The Reserve Bank of India's Monetary Policy Committee may feel vindicated with its overall strategy of embracing a hawkish pause in April as inflation has returned to its target band.
In March, annual CPI inflation slowed to 5.66%, a 15-month low, primarily due to a high base. CPI inflation from January through March averaged 6.2%, 50 basis points more than the RBI's forecast, at 5.7%. CPI inflation averaged 6.7% for 2022–2023, 20 basis points higher than the central bank's projection.
The overall index in March was up 0.2% month-on-month, the same as February and slower than January's 0.5%.
There is some comfort that the momentum has eased as well.
In March, the index for cereals fell 0.4% month over month. This fall is likely because the government sold 2.9 million tonnes of food grain through an online auction as part of the Open Market Sale Scheme until March 10.
Importantly, core CPI inflation was at 5.8% in March. This must relieve RBI that core inflation has fallen below 6% for the first time in seven months.
Inflation taking a favorable turn does not mean the MPC will revert to rate cuts as averred by Governor Shaktikanata Das.
He had stated after the MPC meeting that the committee's decision was a pause, not a pivot, and that the decision to pause applied only to the April round of the MPC meeting.
As argued in the previous week's column, further rate hikes cannot be ruled out, but the bar for rate hikes has risen sharply.
Even more so after the latest inflation reading. Some economists and commentators have said that notwithstanding what was stated by Governor Das, it was indeed a pivot and not a mere pause.
But MPC is unlikely to pivot to rate cuts in the remainder of the year. In fact, it is unlikely to change its stance of continued "withdrawal of accommodation" either at its next meeting.
Inflation fine print and weather vagaries will keep the RBI members of the MPC hawkish in words and stance, if not in action through rate hikes.
The RBI officials will not let up on the suspense of rate hikes, for the central bank may still have to respond to more rate hikes by the US Federal Reserve and domestic food inflation.
In particular, the RBI may avoid injecting liquidity until inflation decisively comes below 5%.
MONSOON MASALA
The southwest monsoon is expected to be normal this year, at 96% of the long-period average, according to the India Meteorological Department's estimate. Rainfall between 96% and 104% of the long-period average is considered normal by the IMD.
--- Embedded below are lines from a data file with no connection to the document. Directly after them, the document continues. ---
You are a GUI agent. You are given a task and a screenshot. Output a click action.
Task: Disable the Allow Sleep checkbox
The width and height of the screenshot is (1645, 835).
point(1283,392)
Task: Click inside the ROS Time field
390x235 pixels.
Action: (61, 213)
Despite the forecast for El Nino to start in July, the IMD predicts a typical monsoon. India often has less rainfall when there is an El Nino, an abnormal warming of ocean surface temperatures in the eastern equatorial Pacific.
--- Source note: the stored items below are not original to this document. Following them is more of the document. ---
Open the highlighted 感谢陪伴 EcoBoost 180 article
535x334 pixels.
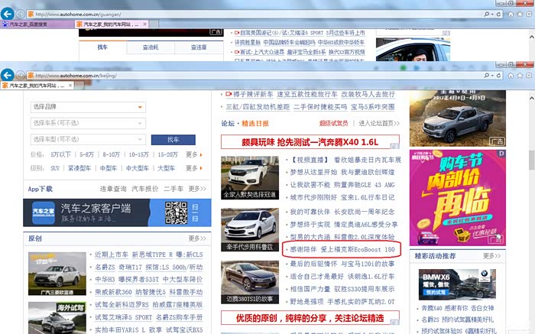341,250
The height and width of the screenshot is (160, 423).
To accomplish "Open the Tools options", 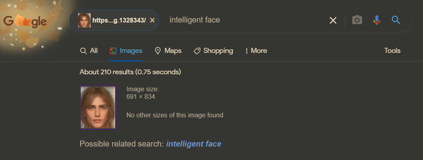I will [x=392, y=51].
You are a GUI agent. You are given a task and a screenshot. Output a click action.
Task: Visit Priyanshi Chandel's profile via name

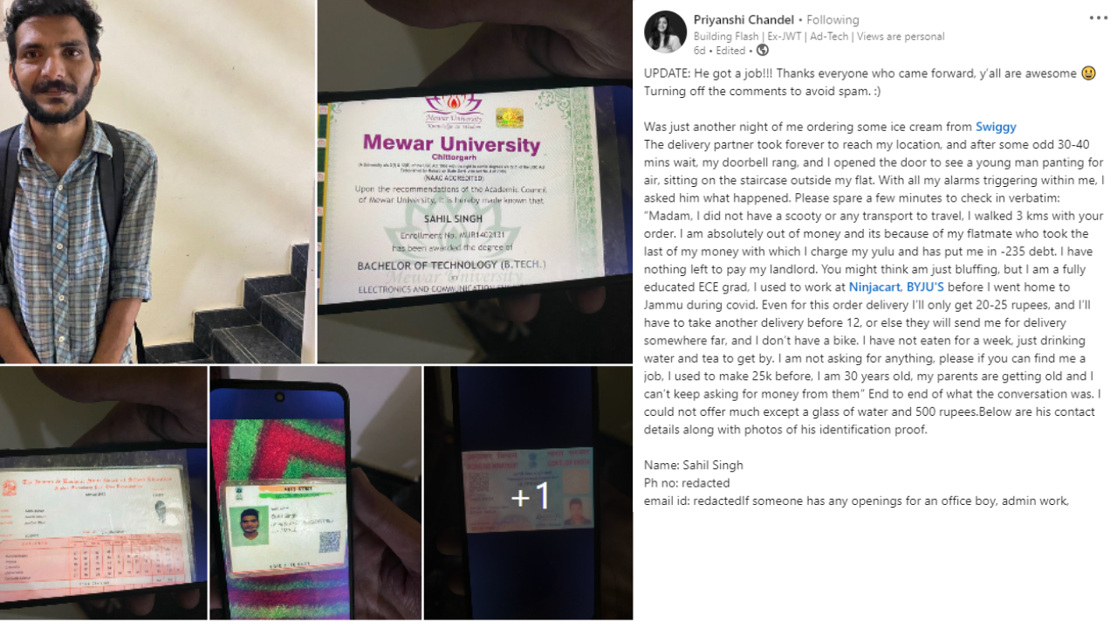[x=744, y=19]
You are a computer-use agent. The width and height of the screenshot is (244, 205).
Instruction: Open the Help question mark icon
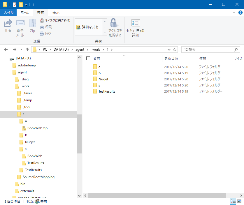(x=240, y=13)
The southwest monsoon has been deficient in seven and below normal in one of the last ten El Nino years. IMD's long-range monsoon rainfall forecast exceeded the model error range in six out of the last ten years.
Separately, the IMD has also forecast higher-than-normal temperatures for the April to June period. El Nino's effects on the monsoon's development and the influence of heat waves could hurt the disinflation process.
FED HIKES
The MPC will also have to contend with the Fed's monetary policy and how that impacts capital inflows into India. US CPI inflation for March, released hours after India released its price index, was up 5% from a year ago.
Core inflation was up 5.6% from a year ago. It's the first time in over two years that the core came in above the overall measure.
The consensus is that the Fed will hike interest rates at least one more time in May and opt for a prolonged pause after that.
It may be base effects that brought down US inflation as well. Inflation in March a year ago had risen when energy prices jumped on Russia's invasion of Ukraine. It is expected that the banking sector crisis in the US, which has hurt the flow of credit, could force the Fed to slow down on rate increases or even start slashing interest rates.
But once the banking crisis eases up, the flow of credit too could ease up, alleviating the pressure on the Fed to respond to liquidity tightness.
It is most likely that Fed could adopt RBI's strategy after May: A "hawkish pause."
Last month's inflation readings in the US and in India offer some respite. But it may be premature to start discounting rate cuts in the remainder of 2023.